Provided information:
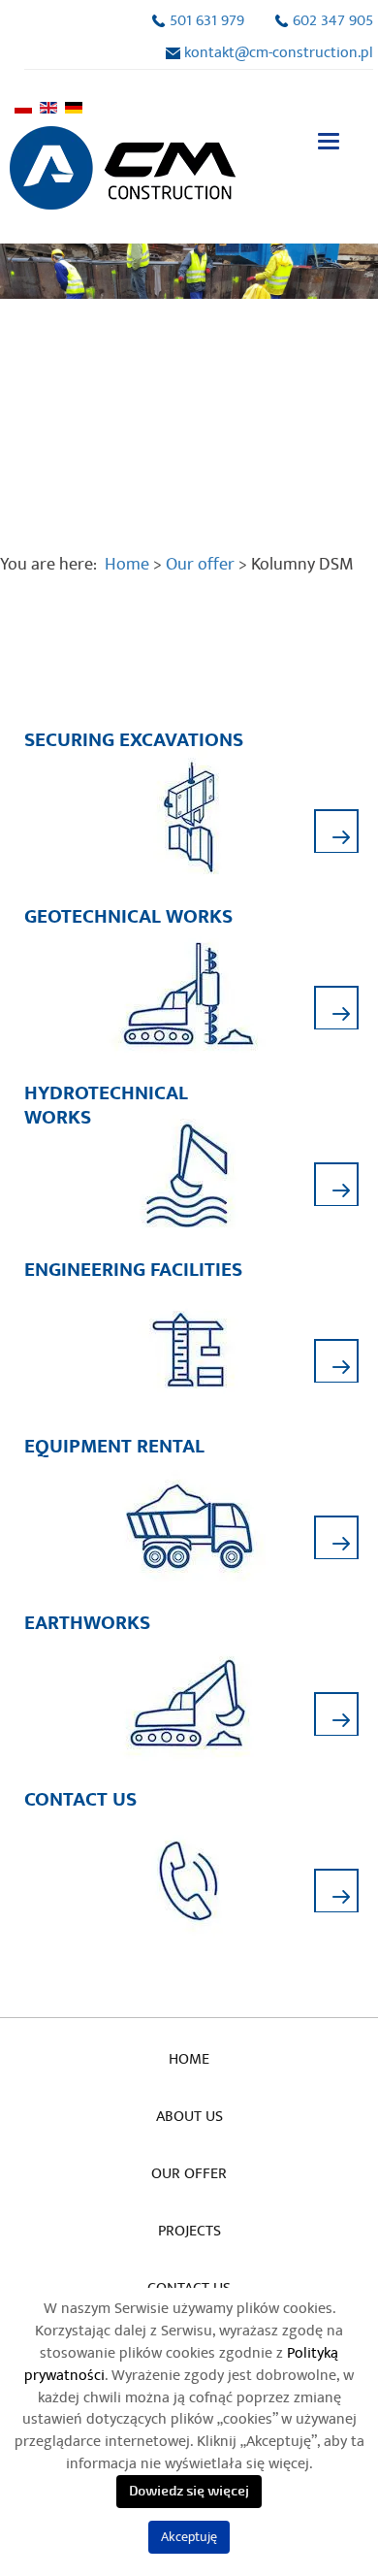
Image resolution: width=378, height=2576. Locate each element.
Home (127, 564)
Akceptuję (189, 2537)
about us (189, 2116)
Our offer (189, 2173)
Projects (189, 2230)
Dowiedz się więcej (189, 2491)
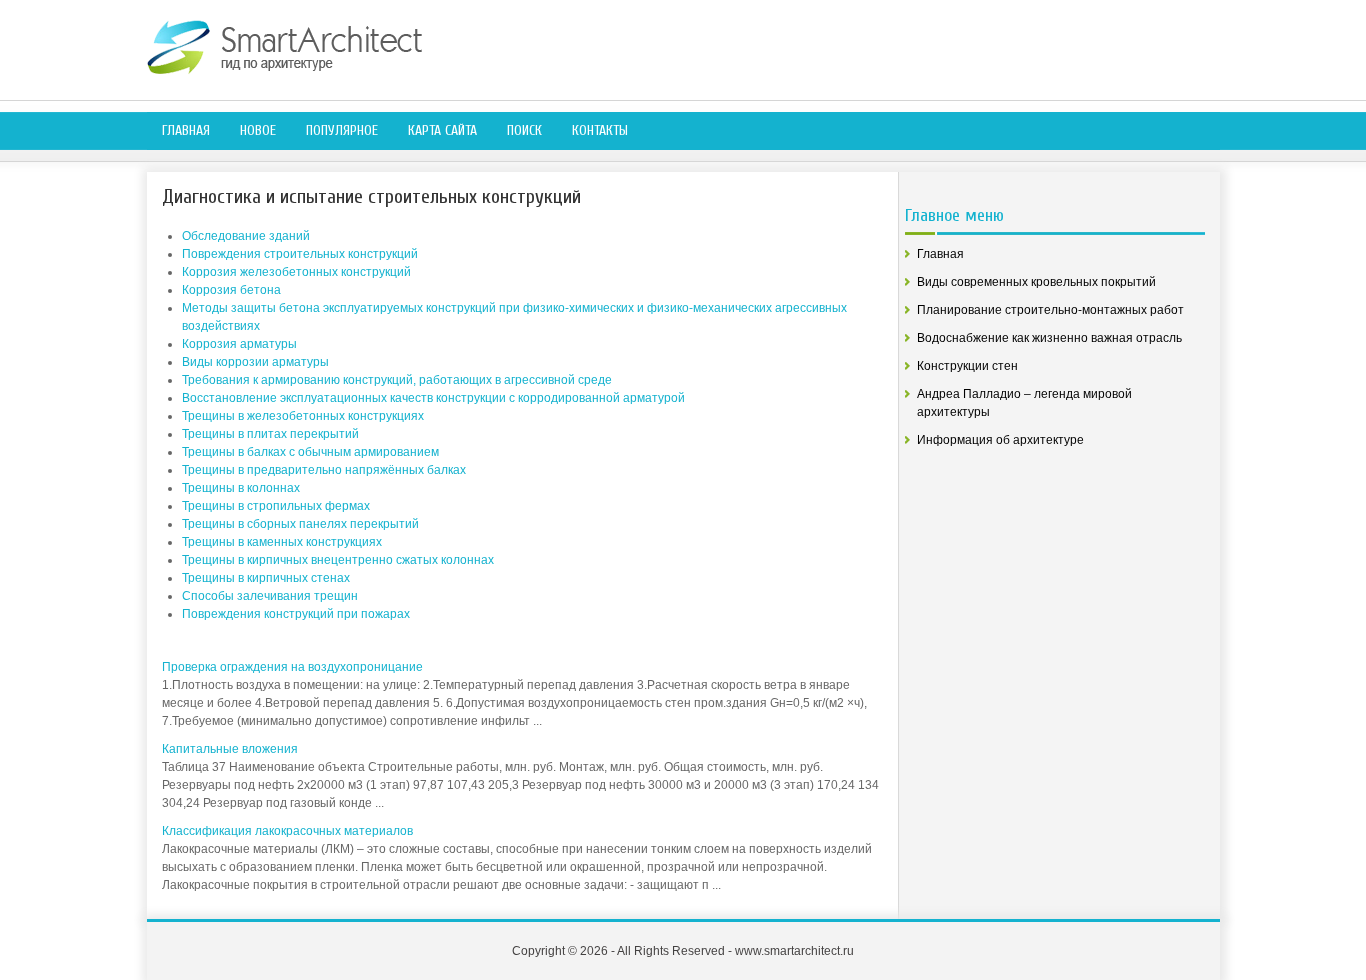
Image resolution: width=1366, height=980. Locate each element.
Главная (186, 130)
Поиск (524, 130)
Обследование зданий (246, 236)
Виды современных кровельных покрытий (1036, 282)
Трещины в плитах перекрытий (270, 434)
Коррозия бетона (231, 290)
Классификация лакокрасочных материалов (287, 831)
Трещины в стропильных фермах (276, 506)
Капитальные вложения (230, 749)
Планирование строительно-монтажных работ (1050, 310)
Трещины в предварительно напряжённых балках (324, 470)
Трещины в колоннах (241, 488)
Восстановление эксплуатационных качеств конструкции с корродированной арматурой (433, 398)
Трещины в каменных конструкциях (282, 542)
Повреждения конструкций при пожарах (296, 614)
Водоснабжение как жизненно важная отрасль (1049, 338)
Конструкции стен (967, 366)
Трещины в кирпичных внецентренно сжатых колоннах (338, 560)
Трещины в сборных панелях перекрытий (300, 524)
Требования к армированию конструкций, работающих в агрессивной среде (397, 380)
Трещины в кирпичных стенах (266, 578)
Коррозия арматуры (239, 344)
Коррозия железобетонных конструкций (296, 272)
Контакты (600, 130)
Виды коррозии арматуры (255, 362)
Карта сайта (442, 130)
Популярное (342, 130)
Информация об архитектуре (1000, 440)
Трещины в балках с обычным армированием (310, 452)
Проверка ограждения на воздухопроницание (292, 667)
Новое (258, 130)
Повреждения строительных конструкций (300, 254)
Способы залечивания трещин (270, 596)
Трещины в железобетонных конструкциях (303, 416)
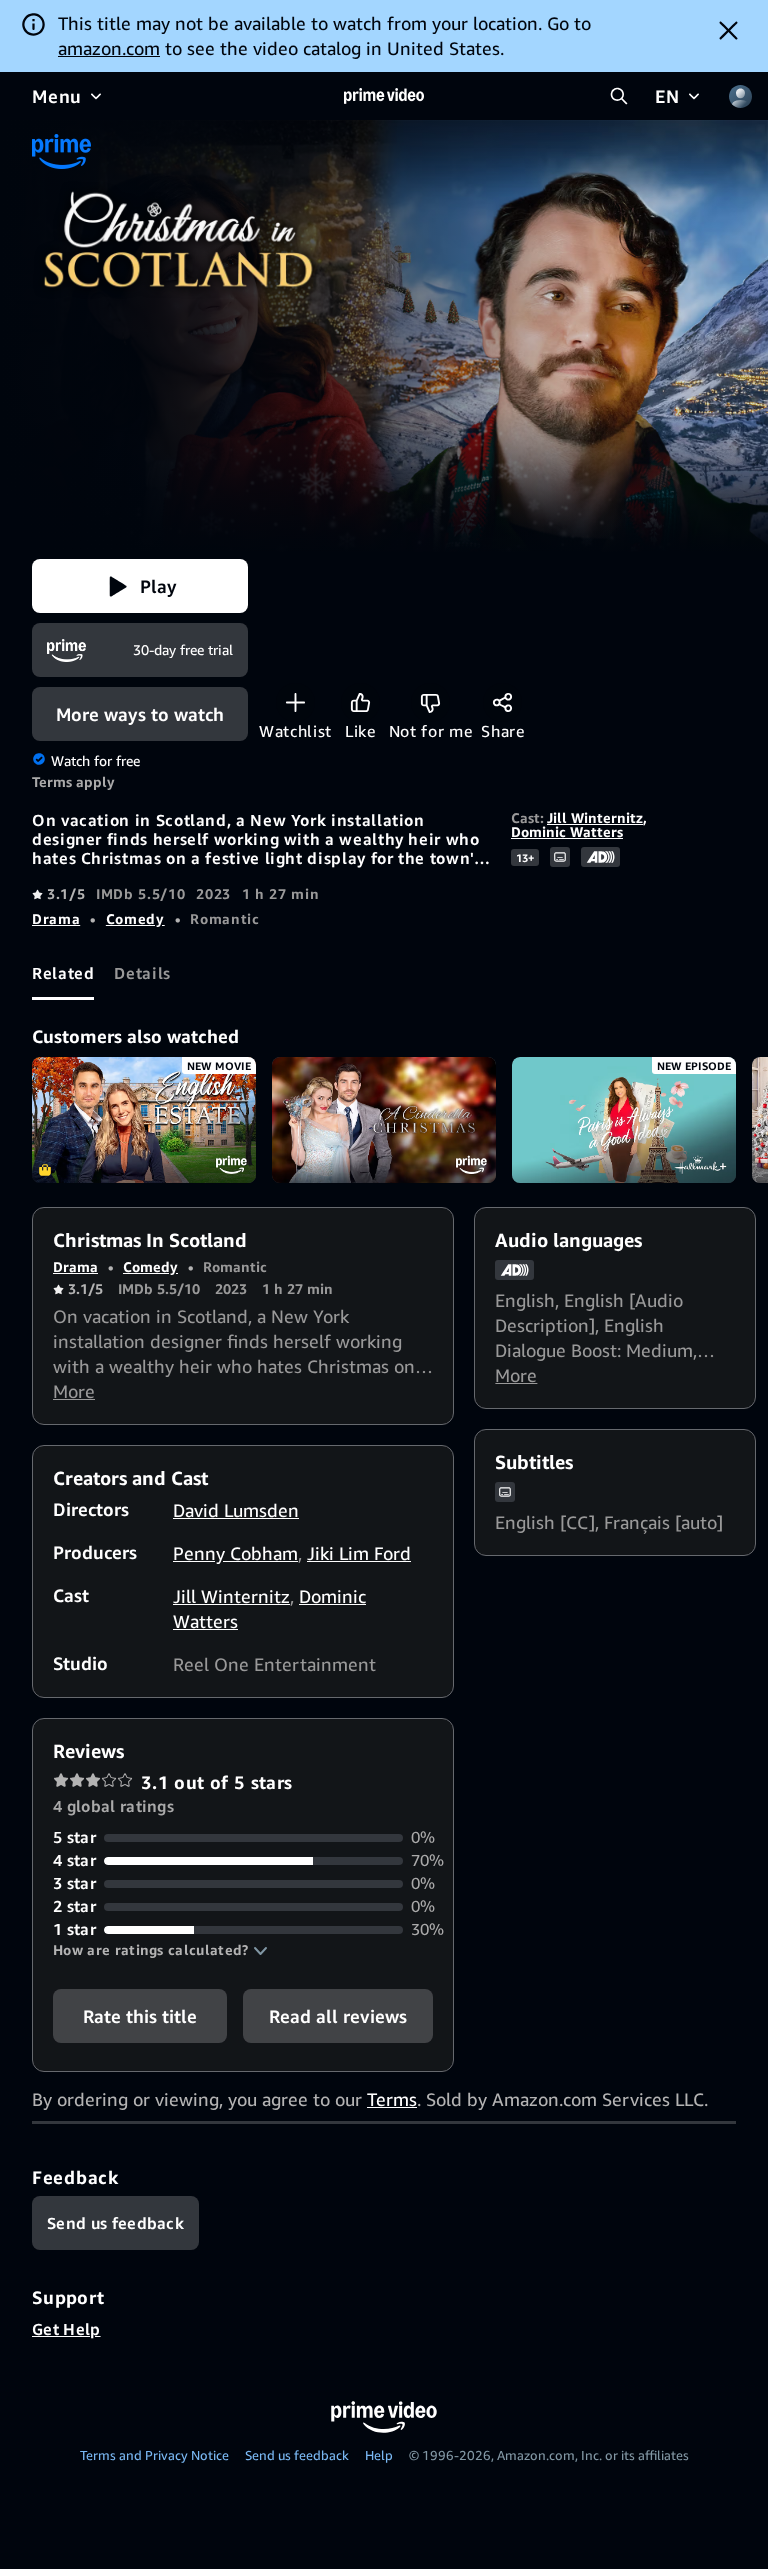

Aim of the exercise: If a line in the data above contains "кирпичных", return that line.

Task response:
Трещины в кирпичных внецентренно сжатых колоннах (338, 560)
Трещины в кирпичных стенах (266, 578)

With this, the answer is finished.